• QUOTED PASSAGE:

○ ○ ○ ○

Gaultheria puradyatmikae
- Conservation status: Data Deficient (IUCN 3.1)

Scientific classification
- Kingdom: Plantae
- Clade: Tracheophytes
- Clade: Angiosperms
- Clade: Eudicots
- Clade: Asterids
- Order: Ericales
- Family: Ericaceae
- Genus: Gaultheria
- Species: G. puradyatmikae
- Binomial name: Gaultheria puradyatmikae (Mustaqim, Utteridge & Heatubun) Kron & P.W.Fritsch
- Synonyms: Diplycosia puradyatmikae Mustaqim, Utteridge & Heatubun

= Gaultheria puradyatmikae =

- Genus: Gaultheria
- Species: puradyatmikae
- Authority: (Mustaqim, Utteridge & Heatubun) Kron & P.W.Fritsch
- Conservation status: DD
- Synonyms: Diplycosia puradyatmikae Mustaqim, Utteridge & Heatubun

Species of shrub

Gaultheria puradyatmikae is a multi-branched terrestrial shrub growing up to 1.5 m tall. It is endemic Mount Jaya in Papua Province of Indonesia on the western half of the island New Guinea. It was collected in flower in November, and fruiting in June and November.

○ ○ ○ ○

• EXCERPTED RECORDS:

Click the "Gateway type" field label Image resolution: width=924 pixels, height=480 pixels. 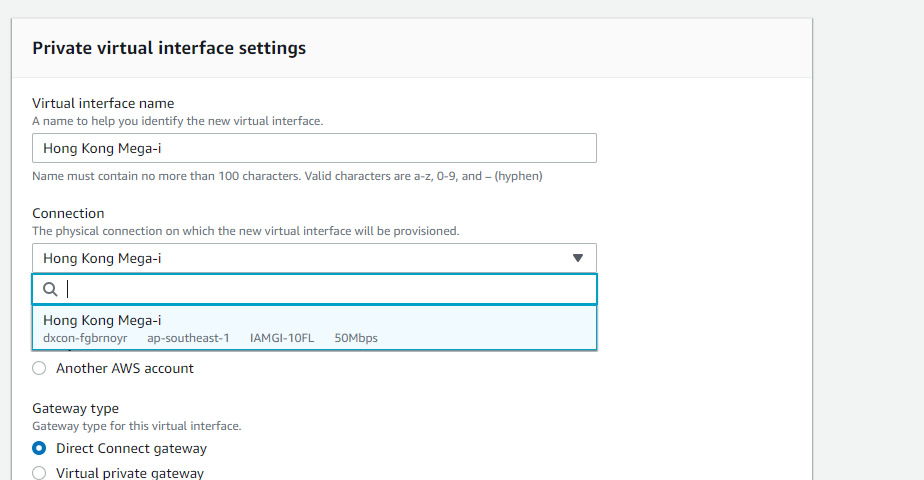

○ ○ ○ ○

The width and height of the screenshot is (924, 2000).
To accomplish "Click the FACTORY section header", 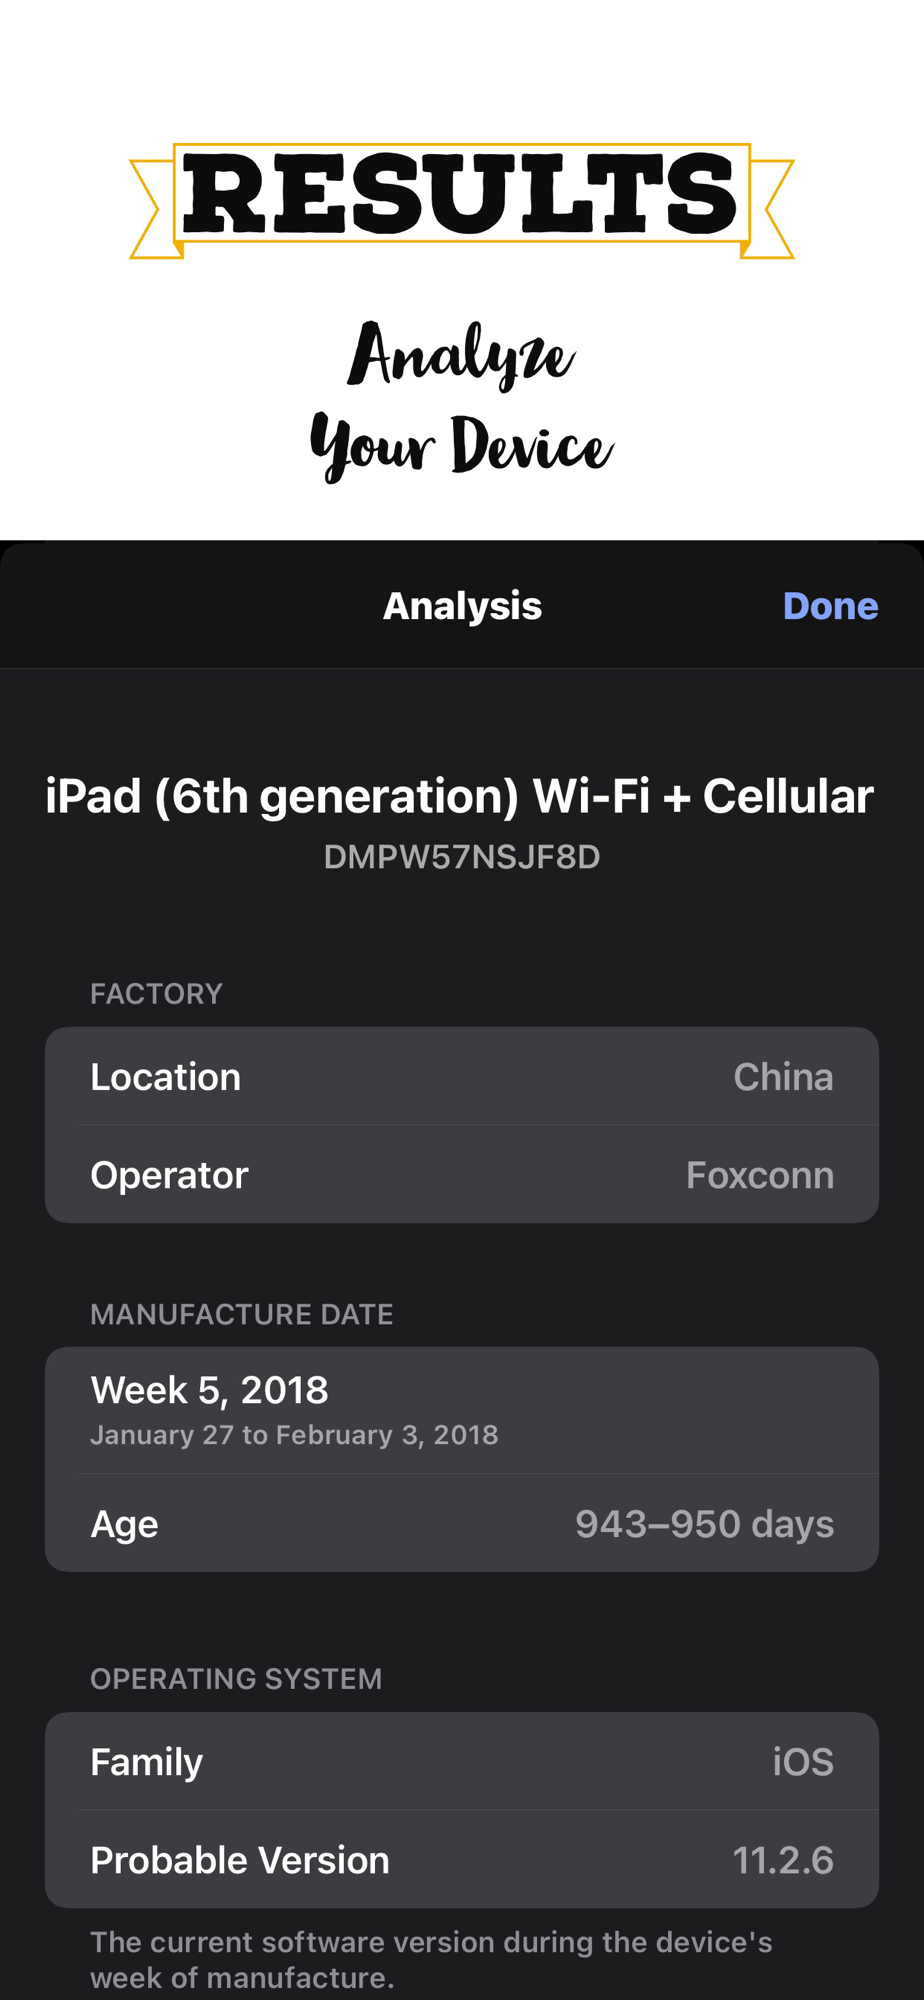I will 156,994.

○ ○ ○ ○

• WHAT THE TASK ASKS: According to the Gaultheria puradyatmikae text, how tall can this shrub grow?

• RESPONSE: Up to 1.5 m tall.